Objective The present paper is to determine the effects and underlying mechanisms of ivabradine (IVA) on atrial fibrillation (AF). Methods Electrophysiological changes were determined using Langendorff-perfused hearts and patch-clamp techniques. Parameters of Ca ²⁺ handling were evaluated by using calcium imaging and western blotting. Results IVA (0.1–10 µM) slowed HR in a concentration-dependent manner in isolated hearts of rabbit. IVA induced atrial arrhythmias in 26.1% and 76.9% of hearts paced at a basic cycle length of 350 and 570 ms, respectively. In hearts pretreated with either acetylcholine (ACh) or anemone toxin-II (ATX-II) which caused no inducible atrial arrhythmias, adding to IVA administration caused atrial arrhythmias in 61.9% (13/21) and 44.4% (8/18) of hearts, respectively.

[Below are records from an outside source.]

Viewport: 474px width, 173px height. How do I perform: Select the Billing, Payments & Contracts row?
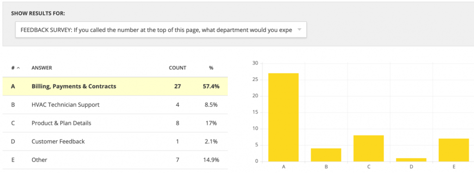[115, 87]
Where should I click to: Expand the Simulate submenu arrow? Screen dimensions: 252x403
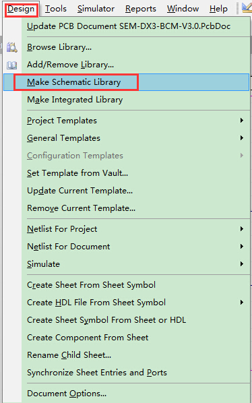[x=242, y=264]
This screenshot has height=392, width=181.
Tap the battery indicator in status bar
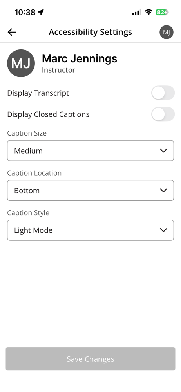coord(162,12)
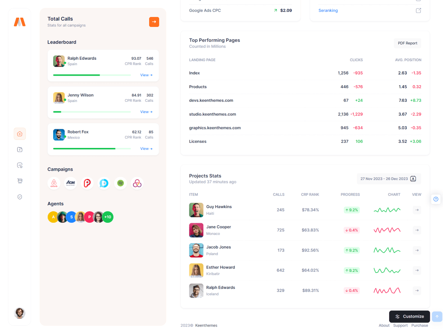Screen dimensions: 443x332
Task: Open the Purchase footer link
Action: pos(419,325)
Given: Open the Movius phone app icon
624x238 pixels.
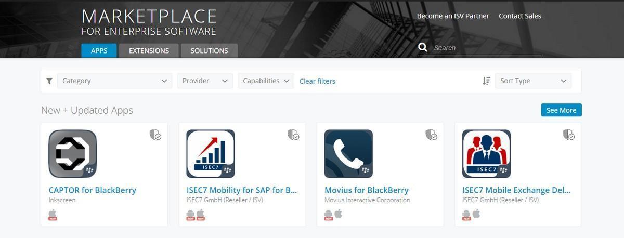Looking at the screenshot, I should [x=348, y=154].
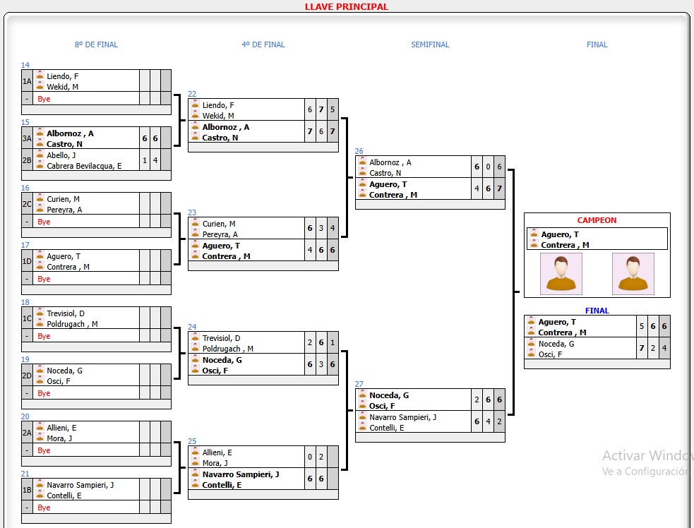Click Allieni, E player icon in match 25
Screen dimensions: 694x528
click(x=196, y=452)
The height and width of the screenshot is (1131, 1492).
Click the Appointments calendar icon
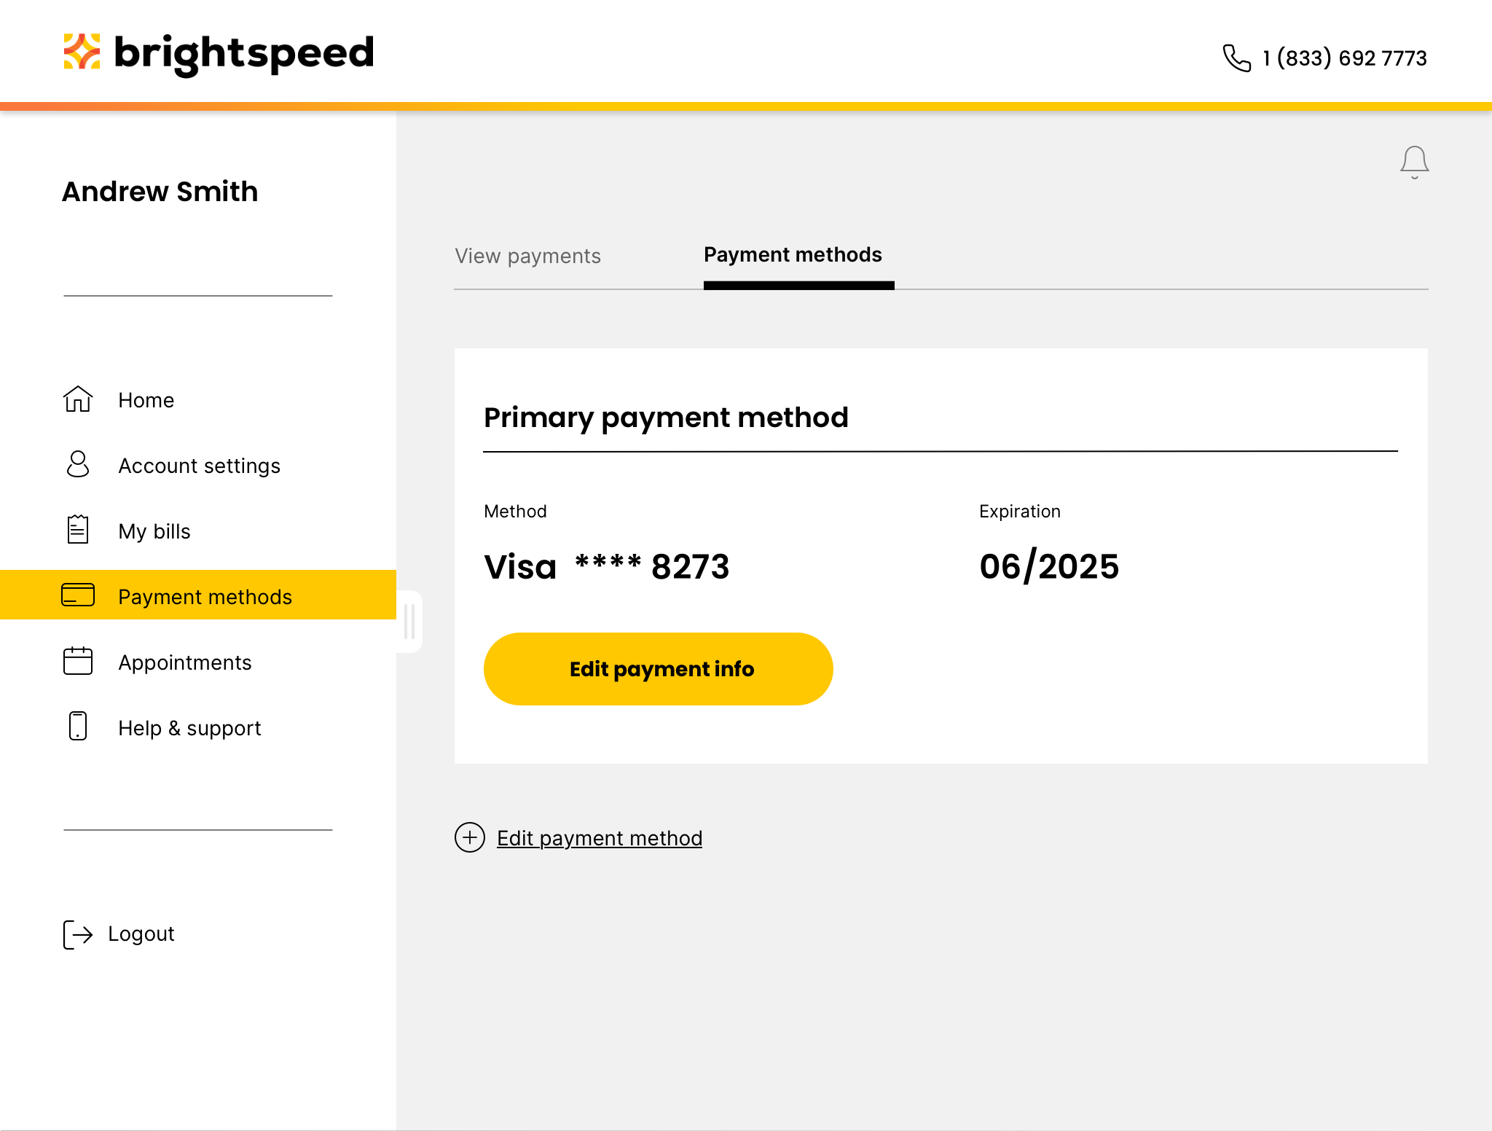pyautogui.click(x=77, y=662)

In atrial myocytes, IVA induced DADs by 41.7%, 62.5% and 50.0%, respectively, in the absence and presence of either ACh or ATX-II. IVA increased the frequency, amplitude and full width at half-maximum (FWHM) of Ca ²⁺ sparks and decreased Ca ²⁺ transport in association with increased protein expression of RyR2 and NCX1 and decreased SERCA2. Conclusion IVA increases atrial proarrhythmic risk in hearts with a slow HR, enhanced vagal tone and increased late sodium current by inducing DADs resulting from an enhanced intracellular Ca ²⁺ inhomeostasis.